A fianco dei grandi eventi e dei festival classici esiste davvero un numero imprecisato di piccoli festival di grande valore, organizzati con attenzione nella scelta delle band, con una connotazione grafica riconoscibile e un seguito fedele che ne garantisce una certa longevità.
Era un po’ che volevamo partecipare ad una rassegna musicale di questo tipo, pensata e realizzata per un numero di appassionati ridotto e se possibile – allo stesso tempo – dotata anche di qualche comfort in più del solito: l’austriaco Celebrare Noctem ci è parso essere esattamente quello che stavamo cercando e quindi a fine Novembre ci siamo recati in quel di Wels – fra Salisburgo e Linz – per assistere ad una due giorni di black metal piuttosto tradizionale e sicuramente underground, visti i nomi coinvolti.
In cartellone al Celebrare Noctem nel tempo abbiamo infatti visto nomi scelti secondo due direttive: headliner di un certo richiamo, seppur appartenenti all’underground, e nomi più recenti ma realmente ‘di culto’. Quest’anno nel bill oltre a realtà in giro da molti anni come Tulus, Khold, Koldbrann e Aura Noir, sono apparsi gruppi collegati ad etichette discografiche dal curriculum importante come Terratur Possessions, Invictus Productions, World Terror Committee e Nuclear War Now! che eravamo veramente curiosi di vedere esibirsi su un palco.
A voi il resoconto di come è andata.
VENERDÌ 29 NOVEMBRE
La nona edizione del festival viene divisa su due giorni, con la volontà precisa di offrire al pubblico poche band per giornata ma con scalette piuttosto corpose: è una scelta abbastanza inusuale se vogliamo, soprattutto pensando all’ossatura principale del fest, dedicato solamente ad un genere, il black metal.
In ogni caso, sei sono i gruppi del venerdì e altrettanti quelli del sabato, con inizio verso le cinque del pomeriggio. Mentre attendiamo la prima band, riusciamo a prendere la prima birra ed acclimatarci presso l’Alter Schlachthof di Wels che altro non è se non uno dei tanti, bellissimi centri di aggregazione giovanile con sala concerti annessa presenti nella zona mitteleuropea.
Un paio di bar, servizi, un bel cortile, dello street food e una stanza con alcune distro locali non potranno far altro che allietare la nostra esperienza. Appena sentiamo le prime note, entriamo nella sala concerti quasi completamente buia (fatta eccezione qualche luce fioca nella zona merch) e ci godiamo l’esibizione dei MYSTERIUM XARXES, formazione a cinque dedita ad un raw black metal molto classico e veloce che ha già una piuttosto nutrita discografia di stampo ultra-underground con EP e full usciti in quantità e formati limitati.
L’impatto è molto piacevole, sostenuto dall’estetica occulta di mantelli, bracciali borchiati, teschi e candele mostrata dal leader Homvnkvlvs e dai quattro musicisti che, nella quasi totale oscurità, lo affiancano dal vivo. La loro proposta scivola via magari senza particolari guizzi ma è sicuramente riuscita e crea una certa atmosfera.

········

COSA FARAI
1 – Secondo il resoconto sul festival Celebrare Noctem, in quale struttura di Wels si svolgono i concerti?
2 – Prosegui il resoconto sul festival Celebrare Noctem, ripartendo dopo la sua ultima frase.

SEZIONE DATI
········

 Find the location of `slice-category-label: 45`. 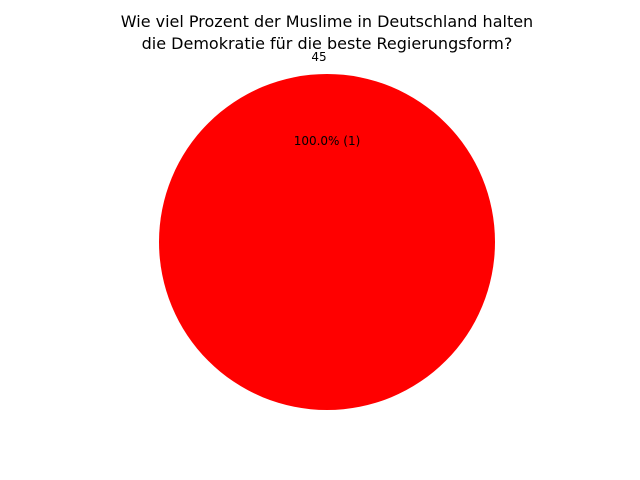

slice-category-label: 45 is located at coordinates (318, 57).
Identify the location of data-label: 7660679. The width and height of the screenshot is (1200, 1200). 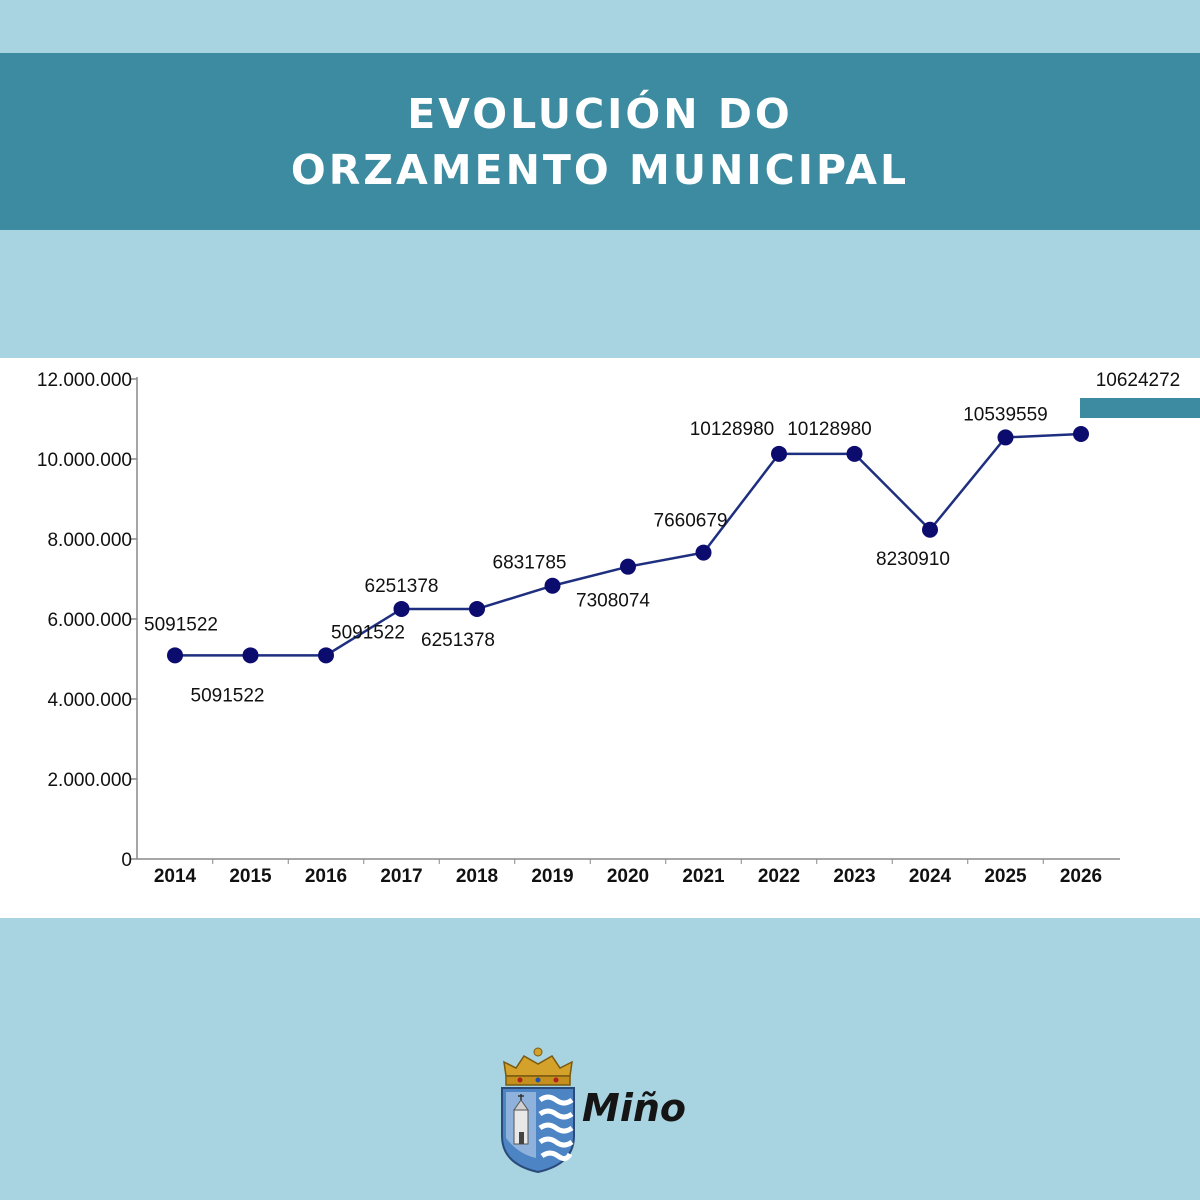
(691, 522).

········

RISPOSTE
1 – Presso l'Alter Schlachthof di Wels.

2 –
Nel frattempo la sala concerti si va riempiendo progressivamente e per l’inizio dei norvegesi SYN, pur essendo solo le sei di un venerdì pomeriggio, almeno duecento persone sono presenti all’Alter Schlachthof e aumenteranno ancora. Ce li eravamo persi, i Syn, con il loro unico di “Villfarelse” uscito per Terratur Possessions. L’approccio è decisamente meno occulto (manca il corpsepaint e solo il cantante ha il volto coperto in stile Mgla), ma la band dimostra un tiro esecutivo decisamente notevole.
Il loro è un black metal classico che ci ha ricordato un po’ i vecchi Kampfar: quasi sempre veloci, le canzoni di “Villfaerese” si caratterizzano anche per i testi in norvegese, alcuni midtempo molto riusciti e l’innesto di qualche vocalizzo in pulito. Tra l’altro, sia con la precedente band che con i Syn siamo di fronte a due progetti legati ad un solo compositore nella dimensione da studio e quindi non abbiamo nessuna informazione sull’identità degli altri componenti. C’è da dire che, per la prova offerta, il quartetto norvegese ci è sembrato ben più che una studio band.
Dopo di loro tocca agli svedesi MORTUUS, correntemente parte del roster della World Trade Committee che ha pubblicato l’ultimo “Diablerie” nel 2022. Questa è una band che conoscevamo da tempo e, onestamente, non ci ha mai fatto impazzire per via della scelta di comporre pezzi molto lunghi, basati quasi interamente su tempi medio-bassi e sostenuti da tappeti di doppia cassa.
L’ultimo loro lavoro citato, un disco di tre quarti d’ora, è composto da solamente tre (!) pezzi e l’esibizione dal vivo a nostro modesto parere risente degli stessi problemi, dopo una quindicina di minuti: non neghiamo una certa intensità e atmosfera nell’esibizione dei Mortuus, ma non possiamo nemmeno fare a meno di evidenziare una staticità compositiva che ci ha fatto calare l’attenzione, soprattutto in relazione ad una setlist di quasi cinquanta minuti.
Dopo un paio di band visivamente scarne, l’allestimento di palco per i polacchi MANBRYNE è invece interessante, con candelabri, clessidre, simboli occulti e una sorta di palchetto dietro cui si posiziona Pawel ‘Sonneillon’ Marzec, anche voce dei più noti Blaze Of Perdition.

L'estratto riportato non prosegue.